Frédégonde is an 1895 French opera (drame lyrique) in five acts with music by Ernest Guiraud, Camille Saint-Saëns, and Paul Dukas and a libretto by Louis Gallet based on Augustin Thierry's Récits des temps mérovingiens  (1840).

The opera was incomplete upon Guiraud's death in 1892. He had only composed the first three acts (in short score), and these were subsequently fully orchestrated by Paul Dukas. The music for the fourth and fifth acts and the ballet in the third act was composed by Saint-Saens.

Performance history
Frédégonde was premiered by the Opéra at the Palais Garnier in Paris on 18 December 1895. The mise-en-scène was by Alexandre Lapissida, the costumes were designed by , and the choreography was by Joseph Hansen. The set designers for Act 1 were Philippe Chaperon and his son, Émile Chaperon; Act 2, Eugène Carpezat; Act 3,  and Alexandre Bailly; and Acts 4 and 5, Amable.

The opera only received nine performances, with the last on 14 February 1896. Guiraud's music was considered foreign to his style, and, although the music by Saint-Saens was deemed better, the result was a work that was very uneven.

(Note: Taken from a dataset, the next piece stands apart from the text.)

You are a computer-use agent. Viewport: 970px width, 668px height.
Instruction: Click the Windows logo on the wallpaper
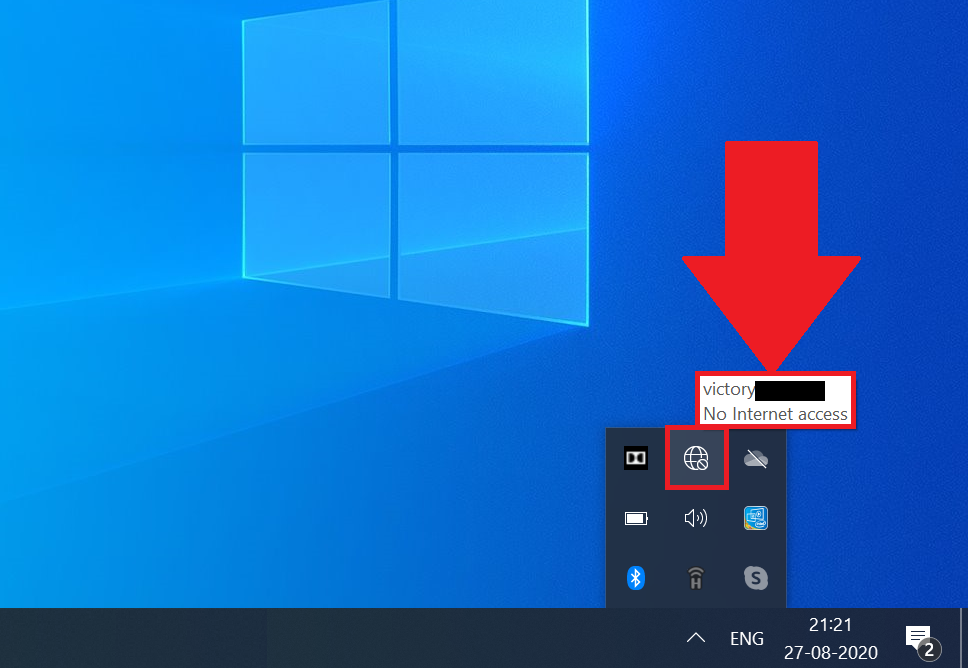pos(414,160)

The first modern revival took place at the Saigon Opera House on 20 October 2017. The production was a collaboration with Grenoble's La Fabrique Opéra, whose founder, Patrick Suouillot, conducted the Ho Chi Minh City Orchestra. The six main roles were sung by French singers, including Valerie Altaver as Brunhilda, Matthieu Lécroart as Hilpérick and Richard Bousquet as Mérowig. The opera was revived in Saigon because that is where Saint-Saens completed the score, which he had brought with him when he was on a trip to Indochina.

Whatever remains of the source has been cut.